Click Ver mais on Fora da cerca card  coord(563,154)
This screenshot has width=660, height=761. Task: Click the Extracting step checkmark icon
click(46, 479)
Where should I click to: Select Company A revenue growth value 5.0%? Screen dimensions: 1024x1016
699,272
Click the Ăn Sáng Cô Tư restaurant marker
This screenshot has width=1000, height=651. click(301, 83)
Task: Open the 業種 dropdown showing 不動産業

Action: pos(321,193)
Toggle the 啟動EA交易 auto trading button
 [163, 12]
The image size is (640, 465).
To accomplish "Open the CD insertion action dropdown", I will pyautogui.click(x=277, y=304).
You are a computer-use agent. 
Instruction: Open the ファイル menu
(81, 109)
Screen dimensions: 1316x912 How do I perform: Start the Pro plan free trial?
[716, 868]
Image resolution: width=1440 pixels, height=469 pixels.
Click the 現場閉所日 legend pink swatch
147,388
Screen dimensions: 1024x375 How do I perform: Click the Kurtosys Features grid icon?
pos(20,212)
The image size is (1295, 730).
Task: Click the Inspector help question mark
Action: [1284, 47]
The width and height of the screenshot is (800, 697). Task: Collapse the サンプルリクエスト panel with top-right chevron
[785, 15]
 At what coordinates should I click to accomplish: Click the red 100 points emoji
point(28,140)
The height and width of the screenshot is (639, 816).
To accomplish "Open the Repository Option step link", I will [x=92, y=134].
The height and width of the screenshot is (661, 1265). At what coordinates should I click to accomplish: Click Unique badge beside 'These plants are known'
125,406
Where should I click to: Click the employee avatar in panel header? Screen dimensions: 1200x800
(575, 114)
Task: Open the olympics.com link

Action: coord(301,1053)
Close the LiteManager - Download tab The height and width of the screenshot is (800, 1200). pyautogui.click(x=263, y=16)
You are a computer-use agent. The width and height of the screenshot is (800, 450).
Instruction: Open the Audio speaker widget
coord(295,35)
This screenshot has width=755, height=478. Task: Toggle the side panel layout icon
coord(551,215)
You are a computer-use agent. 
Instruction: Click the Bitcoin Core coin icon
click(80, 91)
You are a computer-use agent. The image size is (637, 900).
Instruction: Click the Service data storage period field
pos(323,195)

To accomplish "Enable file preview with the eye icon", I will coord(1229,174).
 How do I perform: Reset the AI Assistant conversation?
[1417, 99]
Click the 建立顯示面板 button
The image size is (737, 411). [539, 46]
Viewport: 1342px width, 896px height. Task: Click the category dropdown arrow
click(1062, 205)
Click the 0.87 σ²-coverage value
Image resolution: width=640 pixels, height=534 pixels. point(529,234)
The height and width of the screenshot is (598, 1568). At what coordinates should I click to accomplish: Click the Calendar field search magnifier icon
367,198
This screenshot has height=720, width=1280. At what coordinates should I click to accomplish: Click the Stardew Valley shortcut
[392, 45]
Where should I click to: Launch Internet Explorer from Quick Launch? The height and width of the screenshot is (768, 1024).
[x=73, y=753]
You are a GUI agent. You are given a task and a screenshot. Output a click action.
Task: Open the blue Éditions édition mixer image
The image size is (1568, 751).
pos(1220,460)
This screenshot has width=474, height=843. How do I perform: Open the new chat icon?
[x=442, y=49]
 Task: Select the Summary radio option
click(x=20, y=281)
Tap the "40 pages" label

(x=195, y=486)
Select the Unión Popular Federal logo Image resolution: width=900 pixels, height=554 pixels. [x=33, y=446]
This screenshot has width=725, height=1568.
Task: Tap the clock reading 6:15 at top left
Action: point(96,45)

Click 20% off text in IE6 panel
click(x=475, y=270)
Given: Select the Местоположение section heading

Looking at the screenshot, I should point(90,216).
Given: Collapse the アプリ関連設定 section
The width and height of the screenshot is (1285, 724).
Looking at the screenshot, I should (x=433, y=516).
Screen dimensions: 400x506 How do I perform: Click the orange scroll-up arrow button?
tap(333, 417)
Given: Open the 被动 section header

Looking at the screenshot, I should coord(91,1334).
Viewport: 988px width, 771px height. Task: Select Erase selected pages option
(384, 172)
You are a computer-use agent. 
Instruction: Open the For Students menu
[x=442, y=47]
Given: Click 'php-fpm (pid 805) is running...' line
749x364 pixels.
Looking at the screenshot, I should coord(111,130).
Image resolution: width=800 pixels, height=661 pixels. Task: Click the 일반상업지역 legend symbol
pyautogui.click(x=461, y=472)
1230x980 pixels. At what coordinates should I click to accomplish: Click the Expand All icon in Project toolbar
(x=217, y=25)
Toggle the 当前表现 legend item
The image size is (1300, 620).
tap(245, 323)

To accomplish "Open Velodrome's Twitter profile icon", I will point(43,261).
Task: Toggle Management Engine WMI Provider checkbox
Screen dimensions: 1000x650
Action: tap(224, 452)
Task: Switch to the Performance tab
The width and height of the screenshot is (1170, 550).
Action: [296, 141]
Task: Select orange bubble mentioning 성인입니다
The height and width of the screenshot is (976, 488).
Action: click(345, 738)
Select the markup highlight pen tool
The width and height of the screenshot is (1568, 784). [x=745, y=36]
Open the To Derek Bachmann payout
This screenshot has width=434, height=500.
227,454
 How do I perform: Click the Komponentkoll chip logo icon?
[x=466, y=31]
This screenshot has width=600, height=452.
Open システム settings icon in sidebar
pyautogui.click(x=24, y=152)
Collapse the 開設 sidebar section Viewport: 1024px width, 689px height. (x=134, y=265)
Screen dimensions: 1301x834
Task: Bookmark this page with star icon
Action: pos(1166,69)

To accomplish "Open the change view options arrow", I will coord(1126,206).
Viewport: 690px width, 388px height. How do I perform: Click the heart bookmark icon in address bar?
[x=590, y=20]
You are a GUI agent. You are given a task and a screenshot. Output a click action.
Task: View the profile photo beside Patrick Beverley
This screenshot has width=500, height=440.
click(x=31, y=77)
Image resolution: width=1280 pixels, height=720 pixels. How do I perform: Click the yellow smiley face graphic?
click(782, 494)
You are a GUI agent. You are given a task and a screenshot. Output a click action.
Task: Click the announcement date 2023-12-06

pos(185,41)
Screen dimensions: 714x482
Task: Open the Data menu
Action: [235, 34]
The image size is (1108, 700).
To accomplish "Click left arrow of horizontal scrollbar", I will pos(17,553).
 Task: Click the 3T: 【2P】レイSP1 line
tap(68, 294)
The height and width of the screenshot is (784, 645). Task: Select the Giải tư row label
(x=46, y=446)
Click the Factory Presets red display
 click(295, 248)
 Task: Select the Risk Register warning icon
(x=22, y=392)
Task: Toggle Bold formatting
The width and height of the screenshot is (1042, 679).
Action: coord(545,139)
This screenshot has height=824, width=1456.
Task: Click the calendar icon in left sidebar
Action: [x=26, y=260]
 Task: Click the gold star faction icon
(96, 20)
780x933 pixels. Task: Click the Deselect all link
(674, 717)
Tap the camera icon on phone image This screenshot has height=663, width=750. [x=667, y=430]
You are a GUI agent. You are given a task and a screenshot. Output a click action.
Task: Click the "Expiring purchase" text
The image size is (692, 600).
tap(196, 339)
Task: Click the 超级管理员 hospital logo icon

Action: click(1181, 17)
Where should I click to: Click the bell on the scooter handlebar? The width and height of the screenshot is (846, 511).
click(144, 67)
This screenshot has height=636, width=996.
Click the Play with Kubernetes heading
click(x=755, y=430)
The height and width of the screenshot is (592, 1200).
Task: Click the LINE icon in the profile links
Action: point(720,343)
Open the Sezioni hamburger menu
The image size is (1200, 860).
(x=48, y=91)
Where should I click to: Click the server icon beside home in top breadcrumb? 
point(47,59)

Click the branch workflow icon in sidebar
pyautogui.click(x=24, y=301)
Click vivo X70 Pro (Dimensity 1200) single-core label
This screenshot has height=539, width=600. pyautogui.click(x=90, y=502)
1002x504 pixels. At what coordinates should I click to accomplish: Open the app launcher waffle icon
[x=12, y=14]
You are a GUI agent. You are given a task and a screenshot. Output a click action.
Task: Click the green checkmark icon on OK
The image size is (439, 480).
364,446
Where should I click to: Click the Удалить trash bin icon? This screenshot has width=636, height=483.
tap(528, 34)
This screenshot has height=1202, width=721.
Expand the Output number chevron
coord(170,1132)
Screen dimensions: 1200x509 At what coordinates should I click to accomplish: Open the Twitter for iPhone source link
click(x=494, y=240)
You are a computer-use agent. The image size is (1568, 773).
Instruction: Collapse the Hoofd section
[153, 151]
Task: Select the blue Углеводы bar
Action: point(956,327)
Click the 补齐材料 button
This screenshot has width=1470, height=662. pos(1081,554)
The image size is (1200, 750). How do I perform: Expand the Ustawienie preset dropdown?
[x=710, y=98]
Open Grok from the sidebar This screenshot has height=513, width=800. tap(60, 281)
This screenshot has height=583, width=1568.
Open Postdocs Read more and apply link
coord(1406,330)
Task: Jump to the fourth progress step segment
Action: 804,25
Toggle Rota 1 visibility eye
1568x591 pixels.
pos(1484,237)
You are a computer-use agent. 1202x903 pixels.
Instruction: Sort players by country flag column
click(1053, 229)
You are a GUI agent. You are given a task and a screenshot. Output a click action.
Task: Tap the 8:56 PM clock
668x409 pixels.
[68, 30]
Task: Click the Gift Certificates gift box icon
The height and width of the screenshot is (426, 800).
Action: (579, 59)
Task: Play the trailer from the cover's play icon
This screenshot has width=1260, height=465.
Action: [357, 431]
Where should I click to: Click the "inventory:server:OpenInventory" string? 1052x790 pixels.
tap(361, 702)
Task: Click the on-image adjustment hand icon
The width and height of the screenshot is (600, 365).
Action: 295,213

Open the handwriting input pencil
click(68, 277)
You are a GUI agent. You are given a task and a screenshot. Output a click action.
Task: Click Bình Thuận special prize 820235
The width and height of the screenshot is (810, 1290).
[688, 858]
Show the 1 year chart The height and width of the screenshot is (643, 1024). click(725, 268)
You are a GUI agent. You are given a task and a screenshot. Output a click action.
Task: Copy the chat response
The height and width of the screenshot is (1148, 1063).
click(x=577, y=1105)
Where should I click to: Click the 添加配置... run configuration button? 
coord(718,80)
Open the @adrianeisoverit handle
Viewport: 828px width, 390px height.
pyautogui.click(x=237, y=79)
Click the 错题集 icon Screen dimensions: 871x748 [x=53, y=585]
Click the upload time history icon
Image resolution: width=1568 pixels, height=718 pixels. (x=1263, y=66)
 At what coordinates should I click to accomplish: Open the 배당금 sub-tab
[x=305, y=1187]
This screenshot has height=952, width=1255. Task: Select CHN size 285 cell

**TASK STATEMENT**: Scan the records for the string "computer". Copy each line in which it appears.

**TASK SOLUTION**:
You are a computer-use agent. 
You are a computer-use agent. The width and height of the screenshot is (800, 450).
You are a computer-use agent. 
You are a computer-use agent. The image size is (637, 900).
You are a computer-use agent. 
You are a computer-use agent. The image size is (1568, 773).
You are a computer-use agent. 1202x903 pixels.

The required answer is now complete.